The gem in her navel, the red jewel that warped into her skin like she’d never went a day without it.
"Hard to miss. And I was pulling out a splinter the size of your arm. You still haven’t thanked me." Ezra spoke again before he could stop himself. "You’re a Slayer. What does that mean?"
Neve whipped the harness on the beetle. It had been distracted trying to stomp on centipedes as long as Ezra’s wingspan.
"Slayers are the cullers to an overgrown infestation."

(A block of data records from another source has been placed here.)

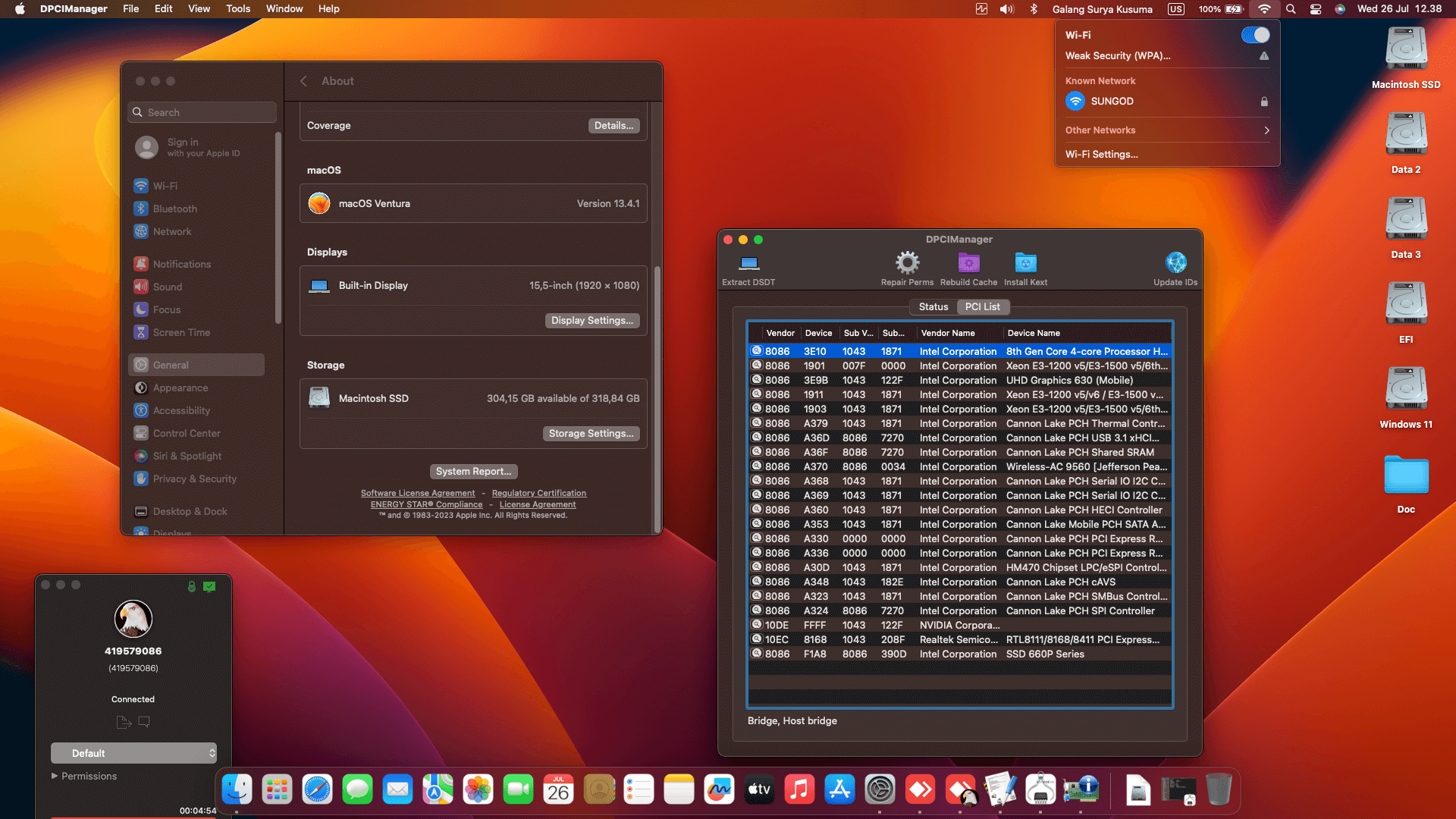The image size is (1456, 819).
Task: Open Spotlight from the menu bar
Action: tap(1290, 9)
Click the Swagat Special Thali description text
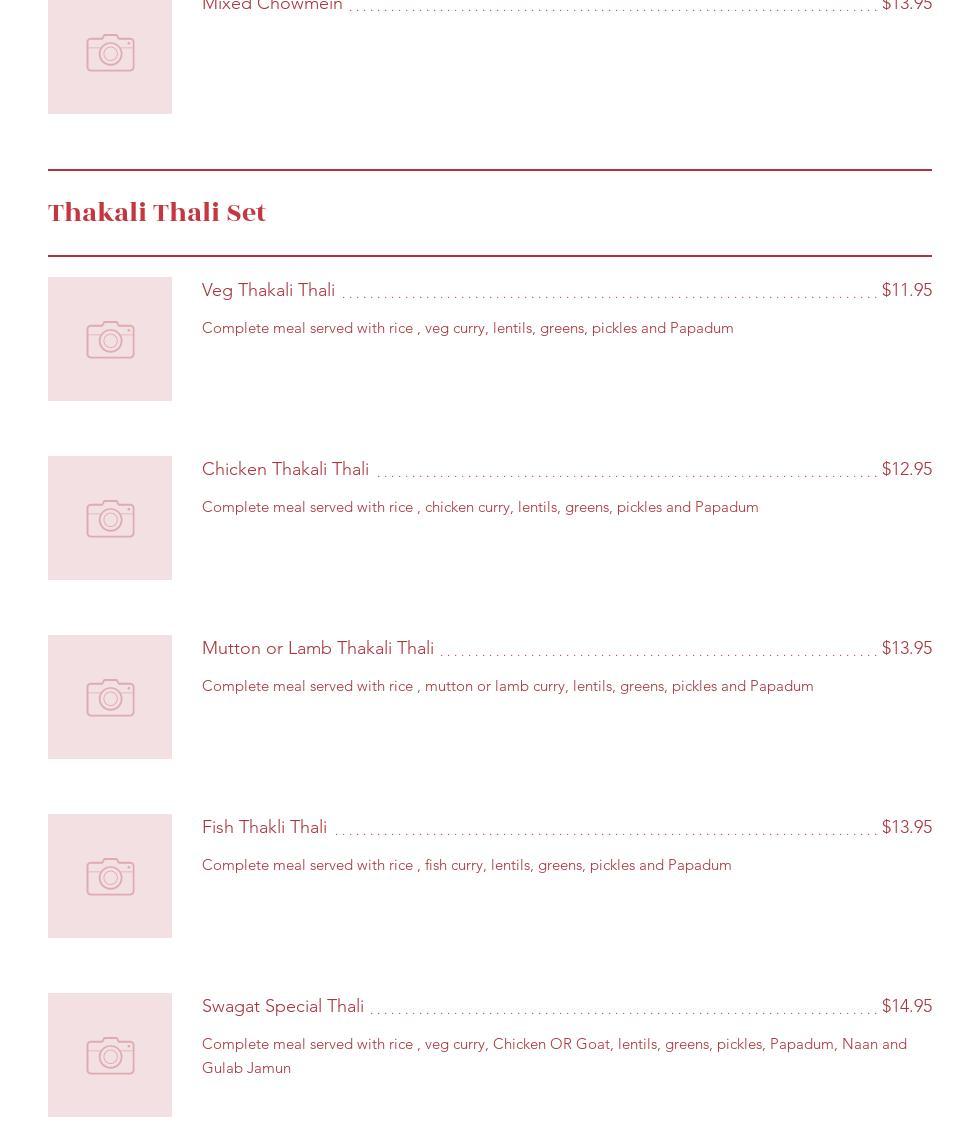 pyautogui.click(x=554, y=1056)
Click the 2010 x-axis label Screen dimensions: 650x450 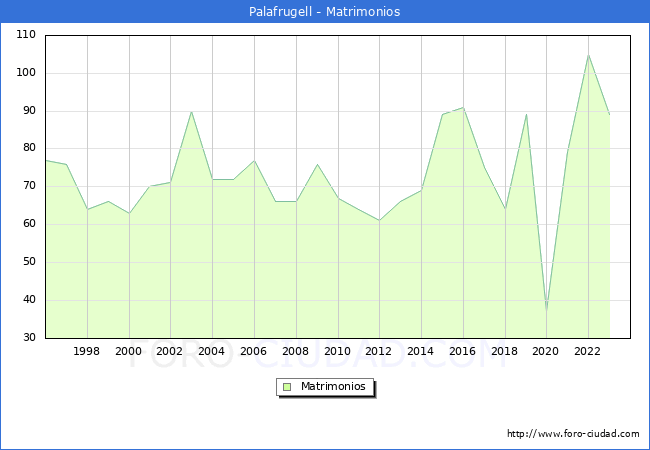(337, 351)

"You can’t just stop there."
"I can if I want." She fell back on Ezra’s chest. "Do you have any more of those berries?"
’Fuck.’
"No, the Ossalaka gave us rations and stole it back before I could say anything."
She muttered something and closed her eyes. "It’s fine. We’re almost there."
At this distance, Ezra could make out obsidian walls that spanned for miles. Trick of the heat, he thought.
But it was civilization.
And to be frank, Ezra was getting sick of nature.